■ Exercise data ■
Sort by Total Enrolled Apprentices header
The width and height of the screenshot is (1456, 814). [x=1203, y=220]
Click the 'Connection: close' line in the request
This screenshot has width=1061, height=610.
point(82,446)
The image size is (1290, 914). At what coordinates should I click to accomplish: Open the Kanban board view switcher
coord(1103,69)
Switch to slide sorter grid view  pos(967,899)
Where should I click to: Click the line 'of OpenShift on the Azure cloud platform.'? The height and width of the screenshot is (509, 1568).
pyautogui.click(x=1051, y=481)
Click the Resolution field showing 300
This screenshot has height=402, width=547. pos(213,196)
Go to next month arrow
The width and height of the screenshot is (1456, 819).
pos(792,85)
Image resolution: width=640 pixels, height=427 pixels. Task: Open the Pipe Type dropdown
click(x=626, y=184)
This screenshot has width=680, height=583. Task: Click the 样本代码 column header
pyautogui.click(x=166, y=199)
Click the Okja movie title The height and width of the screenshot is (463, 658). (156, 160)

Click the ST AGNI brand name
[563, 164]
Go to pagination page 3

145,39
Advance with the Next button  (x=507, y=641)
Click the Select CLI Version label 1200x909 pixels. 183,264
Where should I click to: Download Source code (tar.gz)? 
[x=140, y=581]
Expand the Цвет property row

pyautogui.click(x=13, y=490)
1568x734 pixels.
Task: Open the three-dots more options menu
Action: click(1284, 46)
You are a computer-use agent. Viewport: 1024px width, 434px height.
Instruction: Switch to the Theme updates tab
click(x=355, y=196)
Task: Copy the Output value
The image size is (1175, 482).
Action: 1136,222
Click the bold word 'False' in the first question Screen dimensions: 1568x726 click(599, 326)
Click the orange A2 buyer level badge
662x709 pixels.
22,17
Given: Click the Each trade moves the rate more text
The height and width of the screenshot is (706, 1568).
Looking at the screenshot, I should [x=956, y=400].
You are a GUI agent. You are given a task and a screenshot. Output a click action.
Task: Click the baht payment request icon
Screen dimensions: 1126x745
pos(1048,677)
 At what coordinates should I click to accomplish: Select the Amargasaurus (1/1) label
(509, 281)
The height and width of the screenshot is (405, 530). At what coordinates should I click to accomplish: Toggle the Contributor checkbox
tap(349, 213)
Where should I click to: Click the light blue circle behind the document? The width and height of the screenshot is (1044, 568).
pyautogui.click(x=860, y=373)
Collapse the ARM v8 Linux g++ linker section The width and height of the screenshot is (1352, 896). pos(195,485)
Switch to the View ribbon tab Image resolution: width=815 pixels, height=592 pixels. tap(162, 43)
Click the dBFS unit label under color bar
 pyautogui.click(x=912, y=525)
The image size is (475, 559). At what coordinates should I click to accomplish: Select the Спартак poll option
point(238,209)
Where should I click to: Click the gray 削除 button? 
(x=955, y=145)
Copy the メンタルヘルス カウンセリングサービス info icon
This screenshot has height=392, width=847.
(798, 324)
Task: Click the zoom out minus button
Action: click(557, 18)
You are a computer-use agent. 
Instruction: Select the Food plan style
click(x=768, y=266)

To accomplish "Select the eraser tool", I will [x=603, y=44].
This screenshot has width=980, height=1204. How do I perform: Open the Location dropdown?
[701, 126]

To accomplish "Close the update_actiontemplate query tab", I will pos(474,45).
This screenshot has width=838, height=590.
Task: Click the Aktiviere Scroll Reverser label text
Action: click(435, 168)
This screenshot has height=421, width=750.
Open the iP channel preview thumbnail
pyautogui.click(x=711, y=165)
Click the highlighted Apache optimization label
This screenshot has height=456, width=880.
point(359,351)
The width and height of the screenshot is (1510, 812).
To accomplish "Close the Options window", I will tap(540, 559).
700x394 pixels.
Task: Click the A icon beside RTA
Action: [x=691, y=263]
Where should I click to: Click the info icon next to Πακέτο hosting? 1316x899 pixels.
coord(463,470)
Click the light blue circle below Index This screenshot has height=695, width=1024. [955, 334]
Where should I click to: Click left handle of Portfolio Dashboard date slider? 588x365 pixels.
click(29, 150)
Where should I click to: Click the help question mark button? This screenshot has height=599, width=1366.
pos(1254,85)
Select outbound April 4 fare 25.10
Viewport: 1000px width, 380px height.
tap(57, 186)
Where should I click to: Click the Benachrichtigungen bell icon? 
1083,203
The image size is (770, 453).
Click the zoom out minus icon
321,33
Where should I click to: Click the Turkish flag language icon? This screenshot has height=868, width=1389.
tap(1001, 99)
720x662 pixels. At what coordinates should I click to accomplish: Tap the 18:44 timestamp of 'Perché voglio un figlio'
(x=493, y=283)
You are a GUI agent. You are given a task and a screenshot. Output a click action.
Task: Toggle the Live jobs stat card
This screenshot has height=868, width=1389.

■ Problem description ■
Of the lines above, retype only those from the line containing "Where should I click to: Click the light" through the line containing "Switch to the View", including both, exactly.

■ Reply ■
Where should I click to: Click the light blue circle behind the document? The width and height of the screenshot is (1044, 568).
pyautogui.click(x=860, y=373)
Collapse the ARM v8 Linux g++ linker section The width and height of the screenshot is (1352, 896). pos(195,485)
Switch to the View ribbon tab Image resolution: width=815 pixels, height=592 pixels. tap(162, 43)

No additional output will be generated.